Exercise aim: This exercise asks for every record to be output again exactly.

Supplied records:

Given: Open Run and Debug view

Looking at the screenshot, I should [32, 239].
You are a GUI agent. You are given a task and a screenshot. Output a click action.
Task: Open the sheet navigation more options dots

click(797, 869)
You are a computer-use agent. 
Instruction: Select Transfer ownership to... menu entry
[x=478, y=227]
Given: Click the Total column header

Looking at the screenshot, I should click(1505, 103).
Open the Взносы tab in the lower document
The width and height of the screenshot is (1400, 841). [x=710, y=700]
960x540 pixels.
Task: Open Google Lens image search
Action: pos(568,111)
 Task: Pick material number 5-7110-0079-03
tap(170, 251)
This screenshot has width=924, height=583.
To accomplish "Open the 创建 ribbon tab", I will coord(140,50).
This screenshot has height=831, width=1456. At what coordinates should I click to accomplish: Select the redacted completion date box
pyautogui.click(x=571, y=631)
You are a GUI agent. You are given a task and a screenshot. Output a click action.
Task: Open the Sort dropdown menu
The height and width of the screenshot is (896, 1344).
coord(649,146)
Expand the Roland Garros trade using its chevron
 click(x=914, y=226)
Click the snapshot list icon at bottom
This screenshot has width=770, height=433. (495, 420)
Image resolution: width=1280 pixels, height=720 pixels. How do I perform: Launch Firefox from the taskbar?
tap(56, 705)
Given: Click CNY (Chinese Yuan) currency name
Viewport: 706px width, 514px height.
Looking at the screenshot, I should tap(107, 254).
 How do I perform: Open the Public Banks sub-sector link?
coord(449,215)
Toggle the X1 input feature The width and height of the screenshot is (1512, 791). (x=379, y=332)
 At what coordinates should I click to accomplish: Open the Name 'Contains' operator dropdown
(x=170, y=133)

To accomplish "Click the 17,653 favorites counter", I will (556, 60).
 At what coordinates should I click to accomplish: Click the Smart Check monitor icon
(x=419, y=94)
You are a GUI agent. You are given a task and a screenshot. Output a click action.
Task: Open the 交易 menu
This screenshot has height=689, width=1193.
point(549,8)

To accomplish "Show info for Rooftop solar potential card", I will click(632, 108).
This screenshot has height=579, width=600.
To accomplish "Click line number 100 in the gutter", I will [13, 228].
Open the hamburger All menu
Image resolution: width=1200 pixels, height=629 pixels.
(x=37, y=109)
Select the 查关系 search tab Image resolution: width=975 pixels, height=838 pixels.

Solution:
Given: Open Run and Debug view

Looking at the screenshot, I should [32, 239].
You are a GUI agent. You are given a task and a screenshot. Output a click action.
Task: Open the sheet navigation more options dots

click(797, 869)
You are a computer-use agent. 
Instruction: Select Transfer ownership to... menu entry
[x=478, y=227]
Given: Click the Total column header

Looking at the screenshot, I should click(1505, 103).
Open the Взносы tab in the lower document
The width and height of the screenshot is (1400, 841). [x=710, y=700]
960x540 pixels.
Task: Open Google Lens image search
Action: pos(568,111)
 Task: Pick material number 5-7110-0079-03
tap(170, 251)
This screenshot has width=924, height=583.
To accomplish "Open the 创建 ribbon tab", I will coord(140,50).
This screenshot has height=831, width=1456. At what coordinates should I click to accomplish: Select the redacted completion date box
pyautogui.click(x=571, y=631)
You are a GUI agent. You are given a task and a screenshot. Output a click action.
Task: Open the Sort dropdown menu
The height and width of the screenshot is (896, 1344).
coord(649,146)
Expand the Roland Garros trade using its chevron
 click(x=914, y=226)
Click the snapshot list icon at bottom
This screenshot has width=770, height=433. (495, 420)
Image resolution: width=1280 pixels, height=720 pixels. How do I perform: Launch Firefox from the taskbar?
tap(56, 705)
Given: Click CNY (Chinese Yuan) currency name
Viewport: 706px width, 514px height.
Looking at the screenshot, I should tap(107, 254).
 How do I perform: Open the Public Banks sub-sector link?
coord(449,215)
Toggle the X1 input feature The width and height of the screenshot is (1512, 791). (x=379, y=332)
 At what coordinates should I click to accomplish: Open the Name 'Contains' operator dropdown
(x=170, y=133)

To accomplish "Click the 17,653 favorites counter", I will (556, 60).
 At what coordinates should I click to accomplish: Click the Smart Check monitor icon
(x=419, y=94)
You are a GUI agent. You are given a task and a screenshot. Output a click action.
Task: Open the 交易 menu
This screenshot has height=689, width=1193.
point(549,8)

To accomplish "Show info for Rooftop solar potential card", I will click(632, 108).
This screenshot has height=579, width=600.
To accomplish "Click line number 100 in the gutter", I will [13, 228].
Open the hamburger All menu
Image resolution: width=1200 pixels, height=629 pixels.
(x=37, y=109)
Select the 查关系 search tab Image resolution: width=975 pixels, height=838 pixels.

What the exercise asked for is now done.